In July this year, the Left of UK Politics was rightly impressed with Mhairi Black’s maiden speech to the House of Commons. One part of that which particularly resonated on social media was her reference to Tony Benn’s “weathercocks and signposts” (6:20 in her speech)
“In politics there are weathercocks and signposts – weathercocks will spin in whatever direction the wind of public opinion may blow them, no matter what principle they may have to compromise.
And there are signposts, signposts which stand true and tall and principled.
Tony Benn was right when he said the only people worth remembering in politics were signposts.”
A round condemnation of MPs who vote according to whatever happens to be popular instead of what they believe to be right – and in particular a condemnation of those Labour MPs who abstained on key issues (as the party whip dictated).
Fast forward to the last few weeks, and many of those same people who celebrated Mhairi Black’s speech, who themselves shared Tony Benn’s words as an example of how an MP should be, are now condemning Labour MPs who disagree with Jeremy Corbyn on a number of divisive issues.
(most notably ISIS / Syria, and what our response should be)
This strikes me as hypocrisy of a rather extreme sort. Even more so when we remember just how incredibly rebellious Jeremy Corbyn himself was as a backbench MP.
For people who four months ago demanded that our MPs stand up and be counted to disparagingly label these MPs ‘Blairites’ and even ‘red Tories’ for doing just that – for, in a word, being signposts – shows a breathtaking lack of self-awareness.
Particularly as the chief argument for why these MPs should be forced to vote against their principles is “most members agree with Corbyn”. Isn’t that ‘being a weathercock’? That was a terrible crime in July.
Either you want our MPs to stand by their principles, or you don’t. It doesn’t magically become okay for them to lack a backbone when their principles clash with yours.
(and let’s be clear – military action is a very serious matter of conscience issue. It would be expected for this to be a free vote – for Corbyn to threaten a three-line whip for as long as he did & only allow the free vote under sufferance (following several threats of resignation) is not the ‘more democratic’ party we were promised – nor would it allow for the principled MPs that we all claimed we wanted back in July)
This is not an isolated example. It seems increasingly the case that anything other than full-throated obedience to Jeremy Corbyn and his exact political outlook will see one labelled a Tory, and start people crying for a ‘purge’ (not, I should point out, by senior aides in the party, but by those would label themselves Corbyn supporters)

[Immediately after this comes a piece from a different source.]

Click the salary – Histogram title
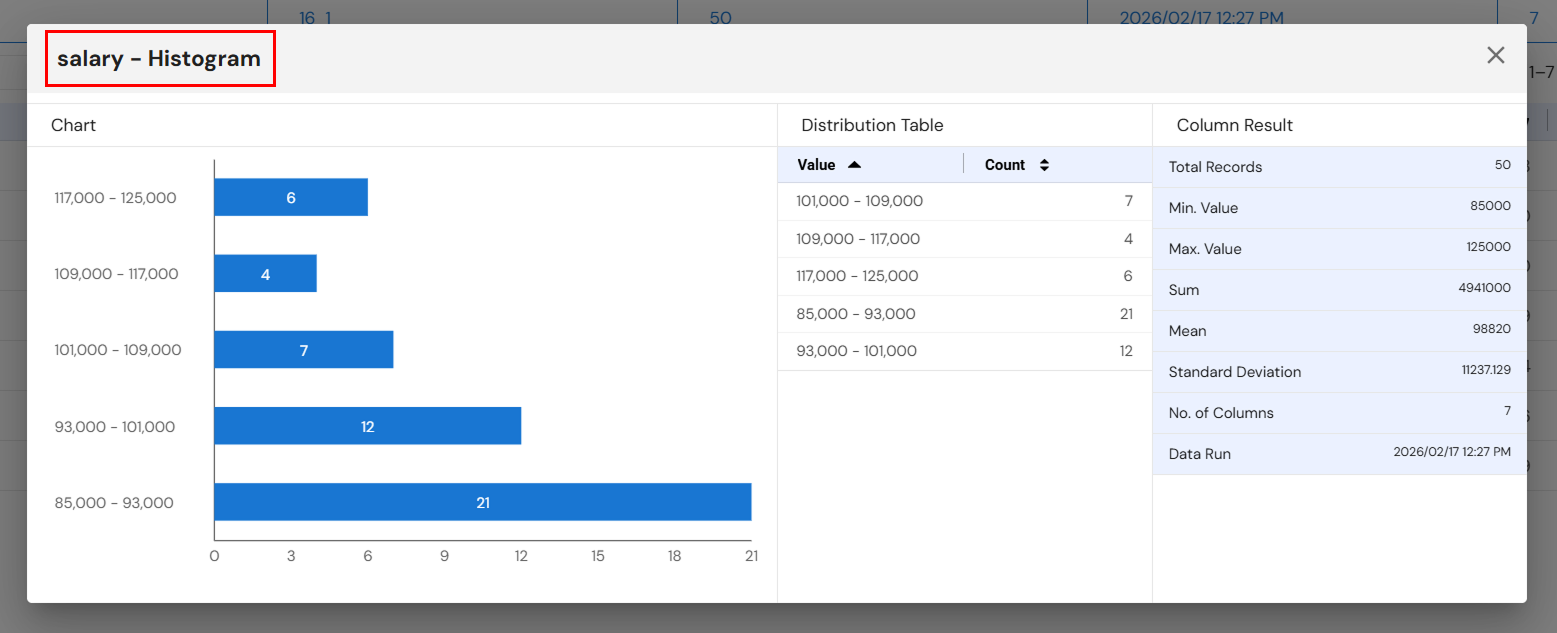Image resolution: width=1557 pixels, height=633 pixels. click(x=160, y=58)
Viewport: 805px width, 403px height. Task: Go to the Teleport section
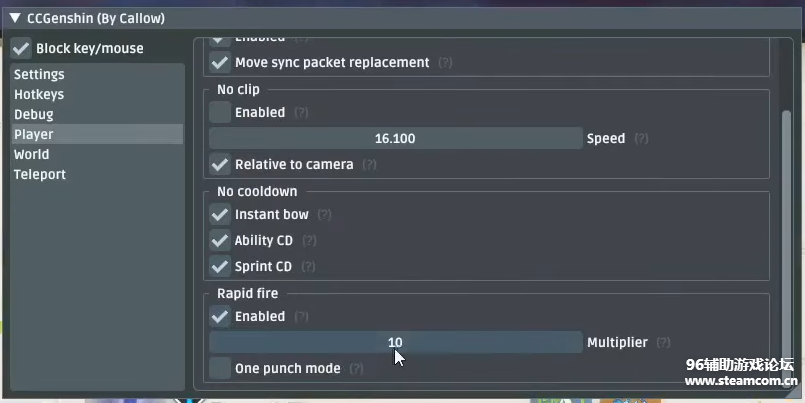pyautogui.click(x=40, y=174)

This is not even vaguely approaching party democracy. This is a shouting down of dissent.
I’m firmly on the left of our party. If I had to vote on air strikes, I’d probably vote ‘no’ (although my position on military action is more complex). But this sort of totalitarian “you’re with Corbyn or against him” attitude that many of his supporters publicly express is astonishingly toxic, and it doesn’t belong in our party.
The Labour Party works only because it has members from across the spectrum of the left; our ‘broad church’ synthesises and moderates ideology (from the left and the right of the party) into policies which make us electable while still achieving our core goals.
Or at least, that’s what meant to happen. Talking of purging party members and MPs who don’t obey every command from on high is horrifyingly authoritarian – and frankly does not make me hopeful for what our party would look like if such attitudes became normal practice.
If your position is good enough, then you can persuade dissenters of its merits. If you have to deny them a voice then you’re half-way to admitting just how weak your argument is.
If you’re purging everyone who disagrees with you, if you’re demanding that all party members think and behave exactly the same way, and that any & all dissent be punished with exile from the party… then you don’t want (and have never wanted) ‘signpost’ MPs.
You want a politburo.
Edit: this post was originally written on the morning of the 30th, when Jeremy Corbyn had yet to concede on allowing the free vote on Syria. I have updated this post to reflect the change in party policy.